Enhanced anaerobic digestion of waste activated sludge by alkaline protease-catalyzing hydrolysis: Role and significance of initial pH adjustment

Abstract

Anaerobic digestion has been regarded as a preferred technology for carbon/energy recovery from waste activated sludge via volatile fatty acids (VFAs) and methane production. Although the enzyme pretreatment has been investigated, specific roles of initial pH adjustment on alkaline protease (AP) catalysis and its influence on anaerobic digestion have been rarely reported. This work demonstrated that the increasing initial pH displayed positive mutual promotion of AP-catalyzing hydrolysis for facilitating sludge solid reduction and biodegradable organic matter solubilization. The release of carbon source and phosphorus were also promoted, while the soluble NH4+-N content was decreased at increasing alkaline conditions, which was beneficial for hydrolysate bio-utilization.

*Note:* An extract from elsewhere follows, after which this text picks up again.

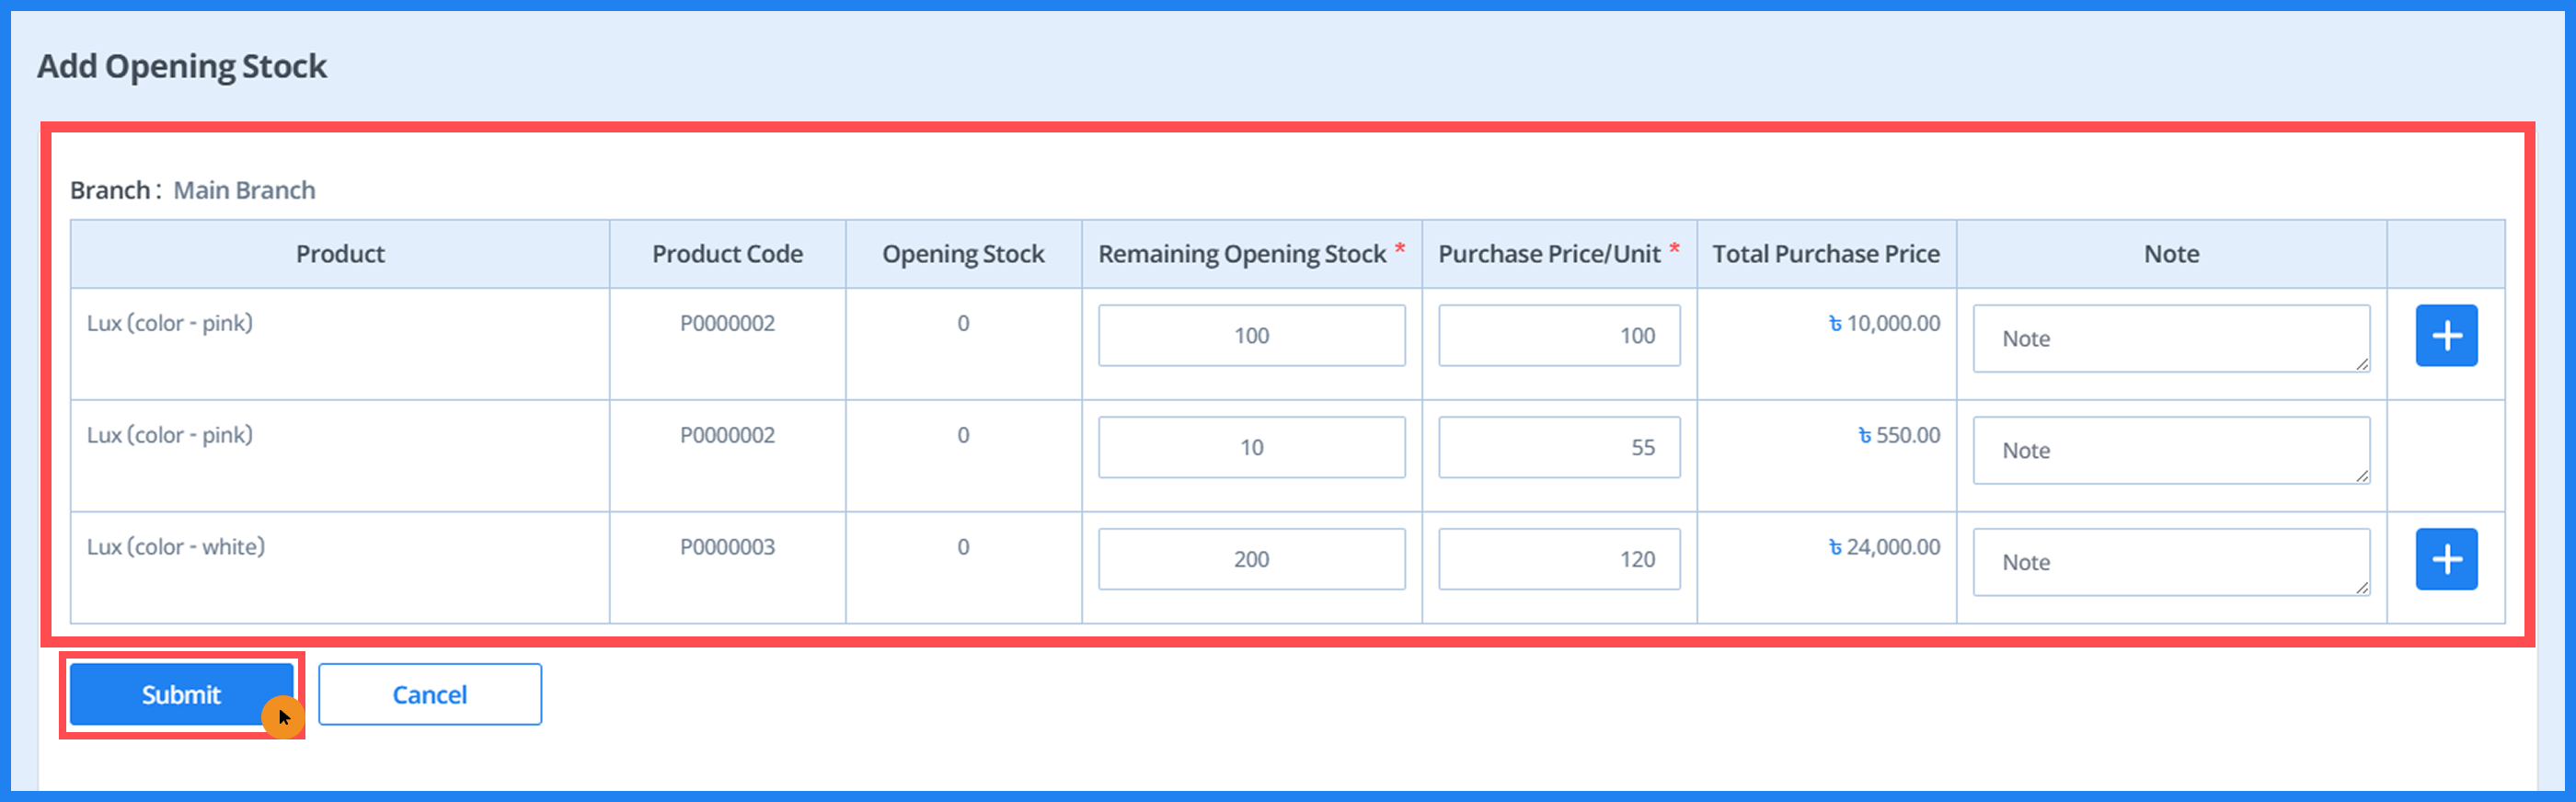Focus the Remaining Opening Stock field showing 200
Viewport: 2576px width, 802px height.
1250,559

Nevertheless, initial pH = 10 was the optimum condition for maximizing VFAs and methane recovery after AP-catalyzing sludge hydrolysis. Under such condition, the sludge solid reduction and sludge hydrolysis rate constants were 0.7981 h−1 and 1.1288 h−1, respectively, which were 6.40 and 2.45 times higher than those in the control. Meanwhile, the biochemical acidogenic potential of 447.0 mg COD VFAs/g VSS and the estimated biochemical methane potential of 437.6 mL CH4/g VSS were achievable. The identification of the mutual promotion distribution revealed that initial pH adjustment presented more close association with anaerobic digestion than AP catalysis and its contribution was amplified with increasing pH. Apparently, such AP catalysis with initial pH adjustment is a promising technology for sustainable sludge management with economic benefits and carbon-emission reduction.